Nothing past the line containing "Task: Sort files by the Имя column" belongs in the output. Copy exactly every line of the data below from the first up to and including it.
============================================================
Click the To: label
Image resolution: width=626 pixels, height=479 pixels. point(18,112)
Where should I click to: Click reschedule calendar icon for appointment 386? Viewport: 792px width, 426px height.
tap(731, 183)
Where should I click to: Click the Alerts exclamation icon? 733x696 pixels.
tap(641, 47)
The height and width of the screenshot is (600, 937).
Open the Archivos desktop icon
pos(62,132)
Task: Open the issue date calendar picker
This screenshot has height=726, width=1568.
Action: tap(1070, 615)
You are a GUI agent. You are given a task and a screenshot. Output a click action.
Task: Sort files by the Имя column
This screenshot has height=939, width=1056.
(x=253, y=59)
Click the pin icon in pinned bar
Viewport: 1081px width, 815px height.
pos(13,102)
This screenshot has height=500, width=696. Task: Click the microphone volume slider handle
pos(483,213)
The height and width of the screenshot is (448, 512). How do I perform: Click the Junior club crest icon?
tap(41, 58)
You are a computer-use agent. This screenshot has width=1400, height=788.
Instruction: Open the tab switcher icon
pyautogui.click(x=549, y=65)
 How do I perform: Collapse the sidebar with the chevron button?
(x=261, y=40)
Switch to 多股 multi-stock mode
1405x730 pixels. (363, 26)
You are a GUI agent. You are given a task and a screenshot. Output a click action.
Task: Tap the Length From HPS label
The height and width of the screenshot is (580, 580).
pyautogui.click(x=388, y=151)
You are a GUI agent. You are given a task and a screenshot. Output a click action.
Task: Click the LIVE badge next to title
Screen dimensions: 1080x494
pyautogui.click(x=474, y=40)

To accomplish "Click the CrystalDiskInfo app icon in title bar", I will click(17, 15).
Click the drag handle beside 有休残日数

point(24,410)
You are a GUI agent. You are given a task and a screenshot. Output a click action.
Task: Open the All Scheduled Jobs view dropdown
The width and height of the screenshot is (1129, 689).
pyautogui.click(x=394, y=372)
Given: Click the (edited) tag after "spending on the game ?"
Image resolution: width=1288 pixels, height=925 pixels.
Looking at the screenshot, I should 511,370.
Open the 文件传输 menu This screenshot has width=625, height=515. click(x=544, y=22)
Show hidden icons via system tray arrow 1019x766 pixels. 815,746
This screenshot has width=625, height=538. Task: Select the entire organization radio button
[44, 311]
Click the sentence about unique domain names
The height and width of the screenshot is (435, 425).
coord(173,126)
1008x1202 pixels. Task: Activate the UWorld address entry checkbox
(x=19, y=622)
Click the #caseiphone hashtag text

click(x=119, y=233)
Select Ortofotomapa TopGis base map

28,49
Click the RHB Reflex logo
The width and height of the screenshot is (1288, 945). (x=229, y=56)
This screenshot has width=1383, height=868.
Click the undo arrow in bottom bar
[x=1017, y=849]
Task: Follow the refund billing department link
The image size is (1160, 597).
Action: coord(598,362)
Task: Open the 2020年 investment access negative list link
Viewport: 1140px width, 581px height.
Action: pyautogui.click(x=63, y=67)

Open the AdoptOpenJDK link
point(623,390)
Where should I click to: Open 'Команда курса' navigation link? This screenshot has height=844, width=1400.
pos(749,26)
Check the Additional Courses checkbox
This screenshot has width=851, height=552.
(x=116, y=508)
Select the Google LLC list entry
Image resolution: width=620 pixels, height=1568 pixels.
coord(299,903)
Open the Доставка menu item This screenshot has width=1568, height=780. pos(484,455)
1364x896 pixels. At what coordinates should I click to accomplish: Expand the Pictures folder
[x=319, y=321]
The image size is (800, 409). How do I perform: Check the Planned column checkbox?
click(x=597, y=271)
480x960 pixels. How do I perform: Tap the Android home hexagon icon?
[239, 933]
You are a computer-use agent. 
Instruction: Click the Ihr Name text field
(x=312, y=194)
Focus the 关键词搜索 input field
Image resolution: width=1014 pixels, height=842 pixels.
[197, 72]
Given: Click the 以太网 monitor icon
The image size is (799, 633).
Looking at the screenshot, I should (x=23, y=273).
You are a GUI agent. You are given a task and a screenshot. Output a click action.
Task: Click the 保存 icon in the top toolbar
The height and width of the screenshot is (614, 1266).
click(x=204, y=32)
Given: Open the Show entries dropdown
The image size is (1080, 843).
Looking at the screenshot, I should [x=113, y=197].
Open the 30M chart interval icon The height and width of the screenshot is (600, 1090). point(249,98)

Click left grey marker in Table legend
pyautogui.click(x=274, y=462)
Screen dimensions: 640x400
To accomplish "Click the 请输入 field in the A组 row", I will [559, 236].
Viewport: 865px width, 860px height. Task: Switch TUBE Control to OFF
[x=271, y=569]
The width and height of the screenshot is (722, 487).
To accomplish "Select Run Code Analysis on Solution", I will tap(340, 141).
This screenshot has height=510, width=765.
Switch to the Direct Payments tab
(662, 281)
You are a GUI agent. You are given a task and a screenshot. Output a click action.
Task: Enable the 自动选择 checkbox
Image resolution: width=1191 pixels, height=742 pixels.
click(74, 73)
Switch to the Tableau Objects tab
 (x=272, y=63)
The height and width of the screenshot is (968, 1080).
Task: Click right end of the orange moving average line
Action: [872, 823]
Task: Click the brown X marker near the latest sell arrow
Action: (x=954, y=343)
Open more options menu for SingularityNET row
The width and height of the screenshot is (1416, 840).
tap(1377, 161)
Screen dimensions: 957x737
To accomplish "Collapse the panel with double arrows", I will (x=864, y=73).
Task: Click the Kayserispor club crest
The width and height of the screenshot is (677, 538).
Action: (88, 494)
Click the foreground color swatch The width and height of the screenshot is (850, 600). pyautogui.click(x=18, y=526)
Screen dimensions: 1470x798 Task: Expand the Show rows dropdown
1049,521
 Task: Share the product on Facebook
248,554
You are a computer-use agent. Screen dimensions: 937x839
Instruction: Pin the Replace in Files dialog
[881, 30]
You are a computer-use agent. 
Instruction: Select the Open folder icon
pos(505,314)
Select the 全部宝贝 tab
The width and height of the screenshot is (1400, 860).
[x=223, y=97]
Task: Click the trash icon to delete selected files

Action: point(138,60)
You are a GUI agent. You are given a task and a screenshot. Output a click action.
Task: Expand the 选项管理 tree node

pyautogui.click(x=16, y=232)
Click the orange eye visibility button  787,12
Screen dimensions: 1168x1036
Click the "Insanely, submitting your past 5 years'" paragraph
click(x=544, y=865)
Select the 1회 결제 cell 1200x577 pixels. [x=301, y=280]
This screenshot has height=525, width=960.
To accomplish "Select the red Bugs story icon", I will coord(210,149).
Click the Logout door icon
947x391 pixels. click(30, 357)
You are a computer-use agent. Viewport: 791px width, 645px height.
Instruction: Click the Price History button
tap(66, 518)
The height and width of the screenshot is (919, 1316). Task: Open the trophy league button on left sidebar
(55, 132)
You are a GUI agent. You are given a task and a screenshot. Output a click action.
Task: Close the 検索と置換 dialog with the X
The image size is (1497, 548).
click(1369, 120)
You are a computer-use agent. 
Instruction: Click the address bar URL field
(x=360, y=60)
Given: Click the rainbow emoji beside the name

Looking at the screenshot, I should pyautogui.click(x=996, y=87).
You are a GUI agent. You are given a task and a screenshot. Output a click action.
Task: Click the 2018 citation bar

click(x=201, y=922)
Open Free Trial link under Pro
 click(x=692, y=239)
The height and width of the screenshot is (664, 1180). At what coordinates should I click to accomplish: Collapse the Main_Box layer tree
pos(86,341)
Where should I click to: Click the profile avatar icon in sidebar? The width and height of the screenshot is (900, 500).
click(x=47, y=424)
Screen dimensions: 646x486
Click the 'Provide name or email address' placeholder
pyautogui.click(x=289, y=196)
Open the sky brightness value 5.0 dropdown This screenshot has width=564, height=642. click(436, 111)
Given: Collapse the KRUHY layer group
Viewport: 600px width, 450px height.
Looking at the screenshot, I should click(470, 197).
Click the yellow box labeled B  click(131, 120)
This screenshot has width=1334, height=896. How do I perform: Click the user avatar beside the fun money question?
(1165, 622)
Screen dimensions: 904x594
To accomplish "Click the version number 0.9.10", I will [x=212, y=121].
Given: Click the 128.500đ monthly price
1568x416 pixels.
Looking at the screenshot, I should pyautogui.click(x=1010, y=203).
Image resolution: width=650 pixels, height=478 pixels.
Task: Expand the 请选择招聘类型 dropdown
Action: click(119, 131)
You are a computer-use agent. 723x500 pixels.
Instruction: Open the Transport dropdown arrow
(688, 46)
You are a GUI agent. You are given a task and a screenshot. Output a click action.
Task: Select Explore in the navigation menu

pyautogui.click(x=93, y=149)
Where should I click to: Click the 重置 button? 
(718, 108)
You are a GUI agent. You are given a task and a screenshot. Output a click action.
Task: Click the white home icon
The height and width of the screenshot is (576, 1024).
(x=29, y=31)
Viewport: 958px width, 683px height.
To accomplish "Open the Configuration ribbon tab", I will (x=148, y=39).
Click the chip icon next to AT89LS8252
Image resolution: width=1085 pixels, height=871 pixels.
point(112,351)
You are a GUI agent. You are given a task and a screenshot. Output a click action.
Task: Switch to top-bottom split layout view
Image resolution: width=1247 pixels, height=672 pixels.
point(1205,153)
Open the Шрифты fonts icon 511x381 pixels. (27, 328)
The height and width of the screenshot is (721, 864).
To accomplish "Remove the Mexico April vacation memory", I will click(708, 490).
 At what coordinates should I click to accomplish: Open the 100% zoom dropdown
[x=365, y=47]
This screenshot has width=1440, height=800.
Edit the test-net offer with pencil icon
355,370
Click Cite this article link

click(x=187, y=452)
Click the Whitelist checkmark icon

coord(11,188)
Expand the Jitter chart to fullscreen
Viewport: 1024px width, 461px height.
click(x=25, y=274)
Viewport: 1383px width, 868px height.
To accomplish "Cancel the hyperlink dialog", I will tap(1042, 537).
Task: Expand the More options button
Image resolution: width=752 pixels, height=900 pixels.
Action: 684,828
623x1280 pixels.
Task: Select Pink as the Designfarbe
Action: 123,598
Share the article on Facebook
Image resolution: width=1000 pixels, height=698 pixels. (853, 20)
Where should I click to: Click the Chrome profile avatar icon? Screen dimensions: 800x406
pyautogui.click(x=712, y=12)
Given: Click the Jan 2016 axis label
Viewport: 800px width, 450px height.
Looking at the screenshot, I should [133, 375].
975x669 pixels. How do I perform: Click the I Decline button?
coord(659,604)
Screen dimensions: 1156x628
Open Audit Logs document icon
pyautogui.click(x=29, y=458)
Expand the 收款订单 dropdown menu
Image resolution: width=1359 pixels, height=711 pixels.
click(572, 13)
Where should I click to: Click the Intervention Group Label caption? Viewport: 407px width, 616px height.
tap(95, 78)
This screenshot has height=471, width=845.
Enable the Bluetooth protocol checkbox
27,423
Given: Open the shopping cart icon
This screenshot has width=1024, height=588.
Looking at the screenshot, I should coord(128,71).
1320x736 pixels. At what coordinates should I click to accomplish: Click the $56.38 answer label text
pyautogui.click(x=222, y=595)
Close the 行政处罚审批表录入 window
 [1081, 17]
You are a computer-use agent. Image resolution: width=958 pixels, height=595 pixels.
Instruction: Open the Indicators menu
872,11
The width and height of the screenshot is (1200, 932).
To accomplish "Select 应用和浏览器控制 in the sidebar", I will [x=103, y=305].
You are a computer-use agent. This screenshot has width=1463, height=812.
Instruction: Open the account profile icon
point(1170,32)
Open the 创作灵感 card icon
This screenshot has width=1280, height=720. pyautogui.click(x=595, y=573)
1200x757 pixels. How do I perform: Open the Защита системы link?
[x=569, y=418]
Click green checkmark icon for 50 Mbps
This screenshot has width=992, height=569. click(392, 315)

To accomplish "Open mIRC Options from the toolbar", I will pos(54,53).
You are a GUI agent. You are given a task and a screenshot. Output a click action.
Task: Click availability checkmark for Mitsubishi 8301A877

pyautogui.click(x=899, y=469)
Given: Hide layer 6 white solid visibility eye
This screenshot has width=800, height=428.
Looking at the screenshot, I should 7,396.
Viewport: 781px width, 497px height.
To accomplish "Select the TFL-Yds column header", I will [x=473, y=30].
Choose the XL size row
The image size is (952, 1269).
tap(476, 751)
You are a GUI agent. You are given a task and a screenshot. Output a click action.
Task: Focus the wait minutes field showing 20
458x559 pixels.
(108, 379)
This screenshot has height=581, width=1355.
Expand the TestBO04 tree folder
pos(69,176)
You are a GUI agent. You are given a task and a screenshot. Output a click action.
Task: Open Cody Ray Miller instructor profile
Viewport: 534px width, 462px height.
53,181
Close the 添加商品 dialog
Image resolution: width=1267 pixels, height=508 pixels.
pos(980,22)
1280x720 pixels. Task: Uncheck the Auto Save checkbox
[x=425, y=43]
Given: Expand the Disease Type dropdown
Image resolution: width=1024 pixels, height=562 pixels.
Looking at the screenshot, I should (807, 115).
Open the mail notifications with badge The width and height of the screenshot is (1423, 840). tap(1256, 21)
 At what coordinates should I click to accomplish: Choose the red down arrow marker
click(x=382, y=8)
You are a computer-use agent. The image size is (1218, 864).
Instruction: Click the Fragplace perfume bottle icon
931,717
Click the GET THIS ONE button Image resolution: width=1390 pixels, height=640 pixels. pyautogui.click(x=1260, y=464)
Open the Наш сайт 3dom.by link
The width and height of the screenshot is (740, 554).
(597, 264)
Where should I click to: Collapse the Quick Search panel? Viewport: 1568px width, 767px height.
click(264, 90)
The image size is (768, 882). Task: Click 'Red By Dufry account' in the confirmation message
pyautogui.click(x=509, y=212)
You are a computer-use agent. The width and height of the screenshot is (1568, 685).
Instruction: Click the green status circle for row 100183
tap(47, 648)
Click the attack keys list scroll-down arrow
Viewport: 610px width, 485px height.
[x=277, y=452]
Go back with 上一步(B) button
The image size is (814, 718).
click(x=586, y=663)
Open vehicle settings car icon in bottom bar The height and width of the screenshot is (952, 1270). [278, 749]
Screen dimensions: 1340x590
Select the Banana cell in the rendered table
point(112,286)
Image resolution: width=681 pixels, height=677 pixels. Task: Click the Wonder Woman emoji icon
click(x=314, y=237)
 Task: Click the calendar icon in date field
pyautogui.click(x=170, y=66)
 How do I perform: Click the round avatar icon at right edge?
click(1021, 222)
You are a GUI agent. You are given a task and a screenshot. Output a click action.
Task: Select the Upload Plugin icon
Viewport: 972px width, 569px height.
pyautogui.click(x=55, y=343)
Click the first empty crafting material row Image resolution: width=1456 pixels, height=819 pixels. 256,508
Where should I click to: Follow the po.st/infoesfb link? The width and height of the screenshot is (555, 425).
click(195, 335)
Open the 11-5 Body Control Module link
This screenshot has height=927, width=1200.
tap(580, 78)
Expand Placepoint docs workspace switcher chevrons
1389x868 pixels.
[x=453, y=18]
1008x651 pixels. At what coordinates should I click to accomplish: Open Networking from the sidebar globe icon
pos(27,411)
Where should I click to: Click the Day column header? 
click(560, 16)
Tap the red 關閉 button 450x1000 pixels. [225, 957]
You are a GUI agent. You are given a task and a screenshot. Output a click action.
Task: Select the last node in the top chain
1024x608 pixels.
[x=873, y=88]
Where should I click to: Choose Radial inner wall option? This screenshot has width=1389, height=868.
============================================================
_ANSWER FOR THE TASK_.
Click the To: label
Image resolution: width=626 pixels, height=479 pixels. point(18,112)
Where should I click to: Click reschedule calendar icon for appointment 386? Viewport: 792px width, 426px height.
tap(731, 183)
Where should I click to: Click the Alerts exclamation icon? 733x696 pixels.
tap(641, 47)
The height and width of the screenshot is (600, 937).
Open the Archivos desktop icon
pos(62,132)
Task: Open the issue date calendar picker
This screenshot has height=726, width=1568.
Action: tap(1070, 615)
You are a GUI agent. You are given a task and a screenshot. Output a click action.
Task: Sort files by the Имя column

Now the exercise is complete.